Does Light Quantity Trump Light Quality? By Erik Runkle

When we think about lighting of plants, the different dimensions we consider are light quantity (intensity), light
quality (spectrum), photoperiod (hours of light per day) and uniformity. Usually, we think of these four parameters independently, but we know that they interact with each other to regulate plant growth and development. Therefore, when considering photoperiodic or supplemental greenhouse lighting, we should consider these factors simultaneously. Here’s a brief summary of these two lighting applications.

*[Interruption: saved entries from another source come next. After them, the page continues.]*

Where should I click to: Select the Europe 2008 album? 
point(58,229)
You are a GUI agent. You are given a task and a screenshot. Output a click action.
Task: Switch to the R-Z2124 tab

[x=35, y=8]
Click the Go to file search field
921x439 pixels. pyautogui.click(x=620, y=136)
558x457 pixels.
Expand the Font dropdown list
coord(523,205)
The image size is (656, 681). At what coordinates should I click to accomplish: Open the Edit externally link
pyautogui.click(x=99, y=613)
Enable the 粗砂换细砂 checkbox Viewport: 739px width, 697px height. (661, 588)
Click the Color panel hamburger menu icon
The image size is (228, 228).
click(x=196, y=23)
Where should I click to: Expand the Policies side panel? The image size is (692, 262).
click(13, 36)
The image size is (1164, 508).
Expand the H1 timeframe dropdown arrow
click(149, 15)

Photoperiodic lighting. Typically, low-intensity lighting (1 to 2 μmol·m–2·s–1) is delivered by a variety of lamp types, including incandescents, compact fluorescents, high-pressure sodium lamps (spaced far apart or with a rotating reflector), or light-emitting diodes (LEDs). After years of research, we know that when the intensity delivered at plant height is very low (1 to 2 μmol·m–2·s–1), the spectrum matters. To inhibit flowering of short-day plants, red light (600 to 700 nm) is the most effective, which means that white LEDs are also usually effective because white includes red light. For long-day plants, red alone is effective on some crops, but for others, red and far red (700 to 800 nm) combined is most effective. For both short- and long-day plants, low-intensity blue or far red are not effective.

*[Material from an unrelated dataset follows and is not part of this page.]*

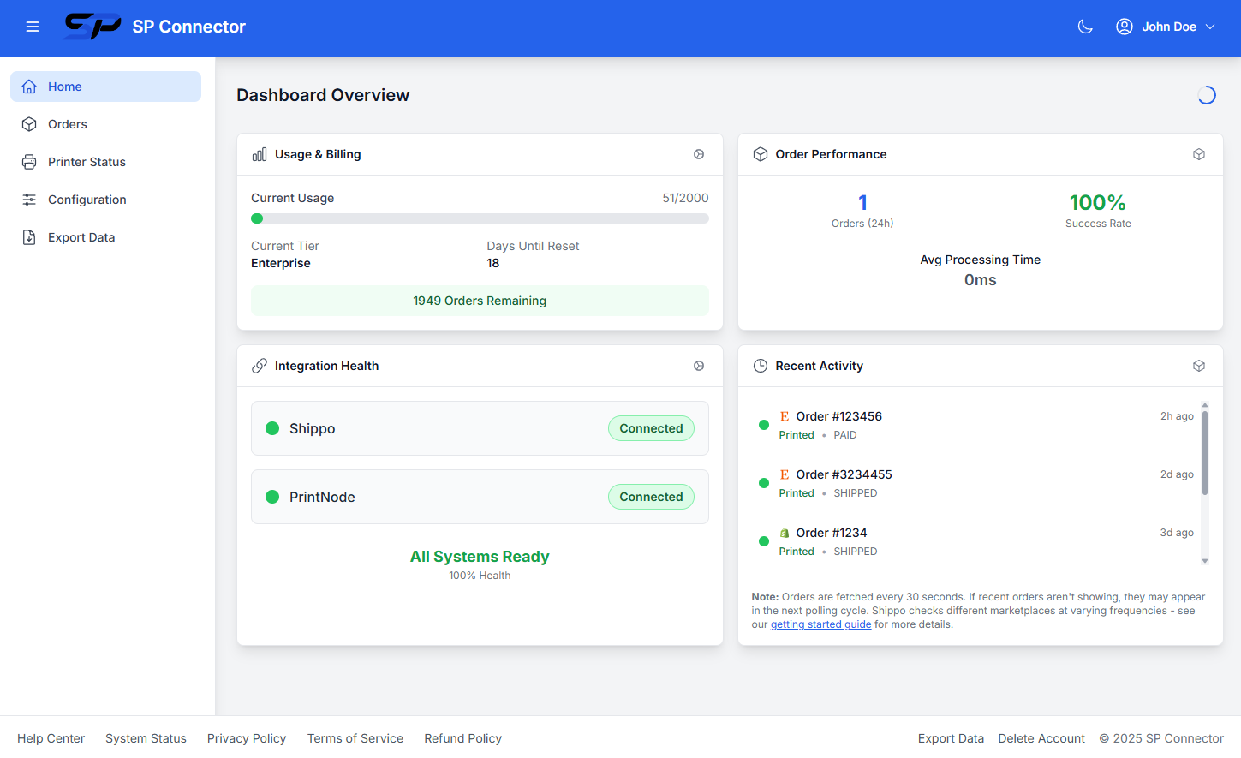Click the Shopify icon next to Order #1234

point(785,532)
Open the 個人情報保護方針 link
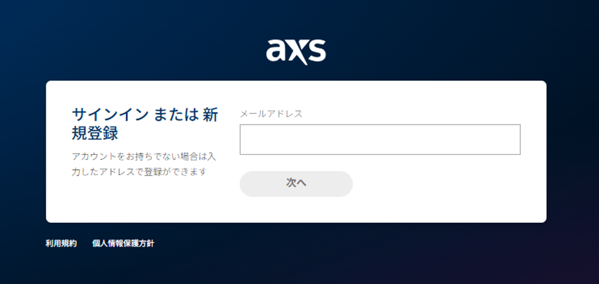The height and width of the screenshot is (284, 599). click(x=123, y=243)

There are at least a few cases in which light quantity overrides light quality, especially in long-day plants. As mentioned above, blue light alone at 1 to 2 μmol·m–2·s–1 does not regulate flowering, but when intensity is increased to 15 to 30 μmol·m–2·s–1, it becomes effective. We’ve seen similar results with far-red radiation; at a high intensity, it can inhibit flowering of poinsettia. In a second scenario, we know that flowering of a wide range of long-day plants is promoted most when the spectrum includes red and far red. However, we also learned that’s not necessarily true when the photosynthetic daily light integral (DLI) is high. When the DLI exceeds around 12 to 15 mol·m–2·d–1, red light alone is as effective as red and far red combined. Thus, light quantity trumped light quality.

Supplemental lighting. To increase growth and plant quality, high-intensity lighting (50 to 100 μmol·m–2·s–1 for ornamentals) is delivered primarily by high-pressure sodium lamps or LEDs. Because LEDs come in a wide range spectral distributions, we are learning much more about how individual colors of light influence various growth and flowering responses.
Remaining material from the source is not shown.